WORK REQUEST — All of the entries are to be returned word for word.

[Saved entries]
────────

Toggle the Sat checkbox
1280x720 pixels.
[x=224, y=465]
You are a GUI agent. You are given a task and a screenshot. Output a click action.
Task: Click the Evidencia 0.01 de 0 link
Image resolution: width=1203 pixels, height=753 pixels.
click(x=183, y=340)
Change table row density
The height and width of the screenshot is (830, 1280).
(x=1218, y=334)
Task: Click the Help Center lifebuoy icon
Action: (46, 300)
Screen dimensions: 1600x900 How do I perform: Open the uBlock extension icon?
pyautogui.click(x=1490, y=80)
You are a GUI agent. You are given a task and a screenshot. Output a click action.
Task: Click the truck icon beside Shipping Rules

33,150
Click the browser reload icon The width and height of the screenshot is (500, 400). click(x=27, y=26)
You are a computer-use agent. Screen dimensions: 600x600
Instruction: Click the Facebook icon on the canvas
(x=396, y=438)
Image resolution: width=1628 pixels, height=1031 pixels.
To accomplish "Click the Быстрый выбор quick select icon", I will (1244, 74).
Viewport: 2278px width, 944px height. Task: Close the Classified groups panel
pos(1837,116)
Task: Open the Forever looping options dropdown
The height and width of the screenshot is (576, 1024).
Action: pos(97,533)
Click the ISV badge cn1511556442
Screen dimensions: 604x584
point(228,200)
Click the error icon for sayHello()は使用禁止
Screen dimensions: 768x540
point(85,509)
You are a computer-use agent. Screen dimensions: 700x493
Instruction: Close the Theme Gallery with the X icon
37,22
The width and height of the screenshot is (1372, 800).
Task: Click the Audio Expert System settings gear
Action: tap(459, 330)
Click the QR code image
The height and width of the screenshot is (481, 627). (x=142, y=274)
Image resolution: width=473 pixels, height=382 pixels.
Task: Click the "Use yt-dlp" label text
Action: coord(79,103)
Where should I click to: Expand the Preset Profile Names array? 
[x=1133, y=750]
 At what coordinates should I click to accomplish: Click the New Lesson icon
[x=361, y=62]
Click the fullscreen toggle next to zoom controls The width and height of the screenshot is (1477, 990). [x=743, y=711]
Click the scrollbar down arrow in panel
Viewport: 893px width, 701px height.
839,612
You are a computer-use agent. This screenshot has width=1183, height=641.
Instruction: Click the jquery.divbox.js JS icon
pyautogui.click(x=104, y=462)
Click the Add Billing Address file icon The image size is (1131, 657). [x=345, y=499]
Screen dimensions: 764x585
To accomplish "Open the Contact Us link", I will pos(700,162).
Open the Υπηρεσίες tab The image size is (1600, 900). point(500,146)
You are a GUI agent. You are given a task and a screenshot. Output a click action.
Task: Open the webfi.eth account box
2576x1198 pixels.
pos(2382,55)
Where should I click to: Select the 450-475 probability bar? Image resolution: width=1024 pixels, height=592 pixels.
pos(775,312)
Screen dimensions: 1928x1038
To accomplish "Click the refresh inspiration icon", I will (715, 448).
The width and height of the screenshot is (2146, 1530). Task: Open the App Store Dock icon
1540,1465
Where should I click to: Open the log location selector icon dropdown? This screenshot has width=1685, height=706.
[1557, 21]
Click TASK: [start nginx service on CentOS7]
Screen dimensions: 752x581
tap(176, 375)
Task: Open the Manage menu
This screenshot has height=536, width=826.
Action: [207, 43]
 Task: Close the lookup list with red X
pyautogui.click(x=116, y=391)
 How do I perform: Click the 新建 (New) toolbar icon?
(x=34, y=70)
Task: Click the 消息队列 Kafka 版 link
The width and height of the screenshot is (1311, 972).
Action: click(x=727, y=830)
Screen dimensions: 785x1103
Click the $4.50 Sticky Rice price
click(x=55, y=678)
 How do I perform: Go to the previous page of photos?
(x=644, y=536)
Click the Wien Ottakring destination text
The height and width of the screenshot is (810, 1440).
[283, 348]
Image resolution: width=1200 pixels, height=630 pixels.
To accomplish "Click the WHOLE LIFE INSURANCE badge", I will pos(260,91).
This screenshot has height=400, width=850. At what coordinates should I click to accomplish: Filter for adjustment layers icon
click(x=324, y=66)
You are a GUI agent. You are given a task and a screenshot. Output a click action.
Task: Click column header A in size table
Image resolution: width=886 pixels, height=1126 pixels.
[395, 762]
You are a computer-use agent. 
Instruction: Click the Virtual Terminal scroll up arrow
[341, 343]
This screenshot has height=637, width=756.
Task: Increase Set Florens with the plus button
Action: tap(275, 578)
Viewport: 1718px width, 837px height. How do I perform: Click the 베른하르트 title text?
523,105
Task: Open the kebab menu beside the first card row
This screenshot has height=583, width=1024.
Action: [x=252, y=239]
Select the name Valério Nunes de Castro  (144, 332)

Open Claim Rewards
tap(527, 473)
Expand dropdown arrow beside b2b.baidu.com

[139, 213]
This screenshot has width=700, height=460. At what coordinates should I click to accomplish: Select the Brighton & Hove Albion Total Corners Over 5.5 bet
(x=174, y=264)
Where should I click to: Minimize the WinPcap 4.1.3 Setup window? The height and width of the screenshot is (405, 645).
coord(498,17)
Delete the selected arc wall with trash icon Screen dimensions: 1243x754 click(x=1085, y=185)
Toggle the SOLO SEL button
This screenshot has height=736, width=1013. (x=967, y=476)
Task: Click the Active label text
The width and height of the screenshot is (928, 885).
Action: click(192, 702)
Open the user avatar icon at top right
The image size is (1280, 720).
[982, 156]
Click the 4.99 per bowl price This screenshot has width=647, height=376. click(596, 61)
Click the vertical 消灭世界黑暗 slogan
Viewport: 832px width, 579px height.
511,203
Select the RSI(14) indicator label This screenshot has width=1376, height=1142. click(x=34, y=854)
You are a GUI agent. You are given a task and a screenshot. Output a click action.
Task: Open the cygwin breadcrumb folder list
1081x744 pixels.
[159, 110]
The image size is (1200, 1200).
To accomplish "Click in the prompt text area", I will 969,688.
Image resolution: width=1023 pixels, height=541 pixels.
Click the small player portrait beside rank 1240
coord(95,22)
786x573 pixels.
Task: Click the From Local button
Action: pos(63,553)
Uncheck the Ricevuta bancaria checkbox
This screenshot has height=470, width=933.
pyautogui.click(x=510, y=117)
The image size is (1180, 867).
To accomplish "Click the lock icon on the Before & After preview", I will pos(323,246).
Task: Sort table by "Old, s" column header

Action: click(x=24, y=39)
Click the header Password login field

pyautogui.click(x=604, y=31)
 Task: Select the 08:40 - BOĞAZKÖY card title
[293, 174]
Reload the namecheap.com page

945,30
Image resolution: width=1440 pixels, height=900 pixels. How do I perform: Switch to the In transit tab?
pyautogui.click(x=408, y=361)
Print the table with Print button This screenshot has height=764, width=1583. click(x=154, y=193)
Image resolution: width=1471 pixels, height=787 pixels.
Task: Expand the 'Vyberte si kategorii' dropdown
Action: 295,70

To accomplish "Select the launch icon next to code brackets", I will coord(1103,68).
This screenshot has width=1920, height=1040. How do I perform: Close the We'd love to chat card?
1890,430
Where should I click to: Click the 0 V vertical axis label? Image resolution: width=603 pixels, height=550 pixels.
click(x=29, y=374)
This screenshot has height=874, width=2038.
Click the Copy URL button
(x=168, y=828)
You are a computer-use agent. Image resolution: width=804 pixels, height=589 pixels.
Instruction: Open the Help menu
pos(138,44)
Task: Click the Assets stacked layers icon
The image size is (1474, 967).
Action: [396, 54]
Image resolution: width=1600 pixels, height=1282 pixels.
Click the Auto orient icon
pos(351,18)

────────

ANSWER BOX —
Toggle the Sat checkbox
1280x720 pixels.
[x=224, y=465]
You are a GUI agent. You are given a task and a screenshot. Output a click action.
Task: Click the Evidencia 0.01 de 0 link
Image resolution: width=1203 pixels, height=753 pixels.
click(x=183, y=340)
Change table row density
The height and width of the screenshot is (830, 1280).
(x=1218, y=334)
Task: Click the Help Center lifebuoy icon
Action: (46, 300)
Screen dimensions: 1600x900 How do I perform: Open the uBlock extension icon?
pyautogui.click(x=1490, y=80)
You are a GUI agent. You are given a task and a screenshot. Output a click action.
Task: Click the truck icon beside Shipping Rules

33,150
Click the browser reload icon The width and height of the screenshot is (500, 400). click(x=27, y=26)
You are a computer-use agent. Screen dimensions: 600x600
Instruction: Click the Facebook icon on the canvas
(x=396, y=438)
Image resolution: width=1628 pixels, height=1031 pixels.
To accomplish "Click the Быстрый выбор quick select icon", I will (1244, 74).
Viewport: 2278px width, 944px height. Task: Close the Classified groups panel
pos(1837,116)
Task: Open the Forever looping options dropdown
The height and width of the screenshot is (576, 1024).
Action: pos(97,533)
Click the ISV badge cn1511556442
Screen dimensions: 604x584
point(228,200)
Click the error icon for sayHello()は使用禁止
Screen dimensions: 768x540
point(85,509)
You are a computer-use agent. Screen dimensions: 700x493
Instruction: Close the Theme Gallery with the X icon
37,22
The width and height of the screenshot is (1372, 800).
Task: Click the Audio Expert System settings gear
Action: tap(459, 330)
Click the QR code image
The height and width of the screenshot is (481, 627). (x=142, y=274)
Image resolution: width=473 pixels, height=382 pixels.
Task: Click the "Use yt-dlp" label text
Action: coord(79,103)
Where should I click to: Expand the Preset Profile Names array? 
[x=1133, y=750]
 At what coordinates should I click to accomplish: Click the New Lesson icon
[x=361, y=62]
Click the fullscreen toggle next to zoom controls The width and height of the screenshot is (1477, 990). [x=743, y=711]
Click the scrollbar down arrow in panel
Viewport: 893px width, 701px height.
839,612
You are a computer-use agent. This screenshot has width=1183, height=641.
Instruction: Click the jquery.divbox.js JS icon
pyautogui.click(x=104, y=462)
Click the Add Billing Address file icon The image size is (1131, 657). [x=345, y=499]
Screen dimensions: 764x585
To accomplish "Open the Contact Us link", I will pos(700,162).
Open the Υπηρεσίες tab The image size is (1600, 900). point(500,146)
You are a GUI agent. You are given a task and a screenshot. Output a click action.
Task: Open the webfi.eth account box
2576x1198 pixels.
pos(2382,55)
Where should I click to: Select the 450-475 probability bar? Image resolution: width=1024 pixels, height=592 pixels.
pos(775,312)
Screen dimensions: 1928x1038
To accomplish "Click the refresh inspiration icon", I will (715, 448).
The width and height of the screenshot is (2146, 1530). Task: Open the App Store Dock icon
1540,1465
Where should I click to: Open the log location selector icon dropdown? This screenshot has width=1685, height=706.
[1557, 21]
Click TASK: [start nginx service on CentOS7]
Screen dimensions: 752x581
tap(176, 375)
Task: Open the Manage menu
This screenshot has height=536, width=826.
Action: [207, 43]
 Task: Close the lookup list with red X
pyautogui.click(x=116, y=391)
 How do I perform: Click the 新建 (New) toolbar icon?
(x=34, y=70)
Task: Click the 消息队列 Kafka 版 link
The width and height of the screenshot is (1311, 972).
Action: click(x=727, y=830)
Screen dimensions: 785x1103
Click the $4.50 Sticky Rice price
click(x=55, y=678)
 How do I perform: Go to the previous page of photos?
(x=644, y=536)
Click the Wien Ottakring destination text
The height and width of the screenshot is (810, 1440).
[283, 348]
Image resolution: width=1200 pixels, height=630 pixels.
To accomplish "Click the WHOLE LIFE INSURANCE badge", I will pos(260,91).
This screenshot has height=400, width=850. At what coordinates should I click to accomplish: Filter for adjustment layers icon
click(x=324, y=66)
You are a GUI agent. You are given a task and a screenshot. Output a click action.
Task: Click column header A in size table
Image resolution: width=886 pixels, height=1126 pixels.
[395, 762]
You are a computer-use agent. 
Instruction: Click the Virtual Terminal scroll up arrow
[341, 343]
This screenshot has height=637, width=756.
Task: Increase Set Florens with the plus button
Action: tap(275, 578)
Viewport: 1718px width, 837px height. How do I perform: Click the 베른하르트 title text?
523,105
Task: Open the kebab menu beside the first card row
This screenshot has height=583, width=1024.
Action: [x=252, y=239]
Select the name Valério Nunes de Castro  (144, 332)

Open Claim Rewards
tap(527, 473)
Expand dropdown arrow beside b2b.baidu.com

[139, 213]
This screenshot has width=700, height=460. At what coordinates should I click to accomplish: Select the Brighton & Hove Albion Total Corners Over 5.5 bet
(x=174, y=264)
Where should I click to: Minimize the WinPcap 4.1.3 Setup window? The height and width of the screenshot is (405, 645).
coord(498,17)
Delete the selected arc wall with trash icon Screen dimensions: 1243x754 click(x=1085, y=185)
Toggle the SOLO SEL button
This screenshot has height=736, width=1013. (x=967, y=476)
Task: Click the Active label text
The width and height of the screenshot is (928, 885).
Action: click(192, 702)
Open the user avatar icon at top right
The image size is (1280, 720).
[982, 156]
Click the 4.99 per bowl price This screenshot has width=647, height=376. click(596, 61)
Click the vertical 消灭世界黑暗 slogan
Viewport: 832px width, 579px height.
511,203
Select the RSI(14) indicator label This screenshot has width=1376, height=1142. click(x=34, y=854)
You are a GUI agent. You are given a task and a screenshot. Output a click action.
Task: Open the cygwin breadcrumb folder list
1081x744 pixels.
[159, 110]
The image size is (1200, 1200).
To accomplish "Click in the prompt text area", I will 969,688.
Image resolution: width=1023 pixels, height=541 pixels.
Click the small player portrait beside rank 1240
coord(95,22)
786x573 pixels.
Task: Click the From Local button
Action: pos(63,553)
Uncheck the Ricevuta bancaria checkbox
This screenshot has height=470, width=933.
pyautogui.click(x=510, y=117)
The image size is (1180, 867).
To accomplish "Click the lock icon on the Before & After preview", I will pos(323,246).
Task: Sort table by "Old, s" column header

Action: click(x=24, y=39)
Click the header Password login field

pyautogui.click(x=604, y=31)
 Task: Select the 08:40 - BOĞAZKÖY card title
[293, 174]
Reload the namecheap.com page

945,30
Image resolution: width=1440 pixels, height=900 pixels. How do I perform: Switch to the In transit tab?
pyautogui.click(x=408, y=361)
Print the table with Print button This screenshot has height=764, width=1583. click(x=154, y=193)
Image resolution: width=1471 pixels, height=787 pixels.
Task: Expand the 'Vyberte si kategorii' dropdown
Action: 295,70

To accomplish "Select the launch icon next to code brackets", I will coord(1103,68).
This screenshot has width=1920, height=1040. How do I perform: Close the We'd love to chat card?
1890,430
Where should I click to: Click the 0 V vertical axis label? Image resolution: width=603 pixels, height=550 pixels.
click(x=29, y=374)
This screenshot has height=874, width=2038.
Click the Copy URL button
(x=168, y=828)
You are a computer-use agent. Image resolution: width=804 pixels, height=589 pixels.
Instruction: Open the Help menu
pos(138,44)
Task: Click the Assets stacked layers icon
The image size is (1474, 967).
Action: [396, 54]
Image resolution: width=1600 pixels, height=1282 pixels.
Click the Auto orient icon
pos(351,18)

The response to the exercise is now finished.